Passage provided:
━━━━━━
Education in spite of policy: reflections on the 2016 CPRT conference

‘It is sometimes an appropriate response to reality to go insane.’ So observed American science fiction writer Philip K Dick, way back in 1981. Dick, whose work inspired the cult movie Blade Runner, was not talking about education. Thirty-five years ago, such a comment would not have been relevant to schools. It is now.

The current ‘reality’ of primary education is convincing many teachers that insanity might be an inevitable and actually a preferable outcome to continuing in this crazy world where what is educationally wrong is held up as right by those who must be obeyed.

For those of us who daily engage in this topsy-turvy turmoil, the 10th anniversary conference of the Cambridge Primary Review Trust on November 18th was deeply reassuring. It was also by turns depressing, alarming and inspiring, but most of all, for an ordinary classroom teacher such as myself, it was reassuring.

We don’t get out enough. Maybe once a term we escape to talk and share the Catch 22 dilemmas of our working lives. (Don’t teach to the test, but don’t you dare do anything else…) The rest of the time we inhabit classrooms with glass ceilings through which we are scrutinised by Lord Data, he who really must be obeyed, and his many acolytes. Some of these come in paper form, some have only a virtual existence, some, sadly, are only too human. They gaze through the ceiling, tut-tutting and often disagreeing with each other, but we can’t answer back.

Thus it was so heartening to read: ‘What works and what matters: education in spite of policy’ – the title of the conference keynote. Not only was it a relief to be able to applaud the sentiment, but it was also inspiring to realise it was being said in big letters to a hall full of people who all agreed! There was, for example, the new headteacher who took on the job with no training and little experience but who had the guts to get rid of all those time-wasting tracker tick-boxes. There was another head, insistent that she ‘doesn’t want to play their games’, but uncertain how long she can hold out in the face of indifferent Year 6 Sats results. There was the full-time teacher now embarked on a full-time PhD in order to bring philosophic questioning to the primary classroom.

And, of course, there were so many eager to celebrate the moral, ethical, social and cultural aspects of primary education. They daily risk their mental health subverting the accountability systems imposed by politicians, inspectors and academy chain executives to do the right – and sane – thing. As one teacher said: ‘I had my worst time ever as a teacher in May 2016. Those Year 6 Sats ran counter to everything I went into education for.‘ How has this happened? Well, it’s down to a surreal combination of what mad Lord Data says can be measured and what 18th century politicians say 21st century children need to know.
━━━━━━
Given information:
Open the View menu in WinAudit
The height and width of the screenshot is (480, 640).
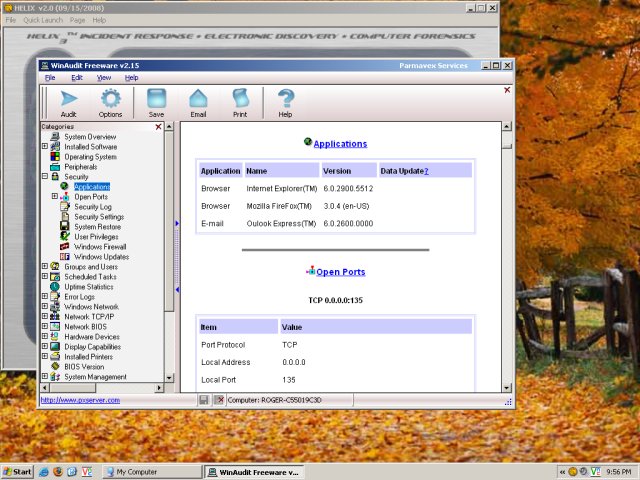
━━━━━━
Stated problem 1:
Answer from the CPRT conference reflection:
(a) In what year did Philip K Dick make the quoted remark about insanity?
(b) On what date was the Cambridge Primary Review Trust's anniversary conference held?
(c) What was the title of the conference keynote?
Stated problem 2:
Carry on the CPRT conference reflection from the point where it stops.
The lines above are not needed here.

Written answer 1:
(a) 1981
(b) November 18th
(c) 'What works and what matters: education in spite of policy'

Written answer 2:
The insanity that is reality was summed up best by Robin Alexander, chair of the Trust, in his keynote speech. Policy is now ‘dangerously counterproductive’. It has become ‘ ever more inescapable, intrusive and impervious to criticism’. Classroom priorities are dictated by politicians increasingly susceptible to personal whim. One only has to remember Michael Gove, responsible for exhuming fronted adverbials, burying calculators and the re-examination of long-dead questions. As Alexander said of an edict from one of Gove’s colleagues: ‘Is it really essential … that every Year 6 pupil should know who shot England’s King William II, especially when this is a question that no historian can answer?’

Such madness is everywhere. Teachers battle with a national curriculum that is, to quote Alexander, neither national nor a curriculum. In the scary era of post-truth politics, the problem is also ‘the sheer dishonesty of the government’s approach’ to what is taught, claiming breadth and balance whilst setting high-stakes tests that enshrine ‘minimalism, narrow instrumentalism and a disdain for culture’. Such machinations are never welcome given that they do a profound disservice to the country’s young children. In times of Brexit and Trump, they are horribly reckless.

And what stands between the children and the reckless politicians? Obviously CPRT with its enlightened curriculum based on ‘reliable evidence and clear and valid vision’. Some campaigners on the side of the sane – for example Melissa Benn seeing hope in a middle-class rebellion and protests such as More than a Score.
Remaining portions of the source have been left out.